BEGIN Records

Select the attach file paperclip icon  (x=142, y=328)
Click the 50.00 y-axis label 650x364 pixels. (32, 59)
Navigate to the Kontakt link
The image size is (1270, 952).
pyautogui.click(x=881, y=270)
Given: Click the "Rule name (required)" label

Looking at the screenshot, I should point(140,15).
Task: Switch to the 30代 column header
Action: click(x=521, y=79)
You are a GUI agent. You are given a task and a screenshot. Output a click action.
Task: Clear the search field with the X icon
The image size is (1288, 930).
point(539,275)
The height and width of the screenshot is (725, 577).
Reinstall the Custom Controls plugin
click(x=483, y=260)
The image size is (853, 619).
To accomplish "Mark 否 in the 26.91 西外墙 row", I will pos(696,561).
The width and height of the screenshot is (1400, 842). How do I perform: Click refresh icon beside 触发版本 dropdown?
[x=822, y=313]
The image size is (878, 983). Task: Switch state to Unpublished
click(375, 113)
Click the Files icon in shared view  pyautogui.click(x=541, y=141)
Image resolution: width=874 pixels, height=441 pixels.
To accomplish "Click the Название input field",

END Records

## Exercise brief
Each line of the material should be repeated exactly as it reads.

## Solution
Select the attach file paperclip icon  (x=142, y=328)
Click the 50.00 y-axis label 650x364 pixels. (32, 59)
Navigate to the Kontakt link
The image size is (1270, 952).
pyautogui.click(x=881, y=270)
Given: Click the "Rule name (required)" label

Looking at the screenshot, I should point(140,15).
Task: Switch to the 30代 column header
Action: click(x=521, y=79)
You are a GUI agent. You are given a task and a screenshot. Output a click action.
Task: Clear the search field with the X icon
The image size is (1288, 930).
point(539,275)
The height and width of the screenshot is (725, 577).
Reinstall the Custom Controls plugin
click(x=483, y=260)
The image size is (853, 619).
To accomplish "Mark 否 in the 26.91 西外墙 row", I will pos(696,561).
The width and height of the screenshot is (1400, 842). How do I perform: Click refresh icon beside 触发版本 dropdown?
[x=822, y=313]
The image size is (878, 983). Task: Switch state to Unpublished
click(375, 113)
Click the Files icon in shared view  pyautogui.click(x=541, y=141)
Image resolution: width=874 pixels, height=441 pixels.
To accomplish "Click the Название input field",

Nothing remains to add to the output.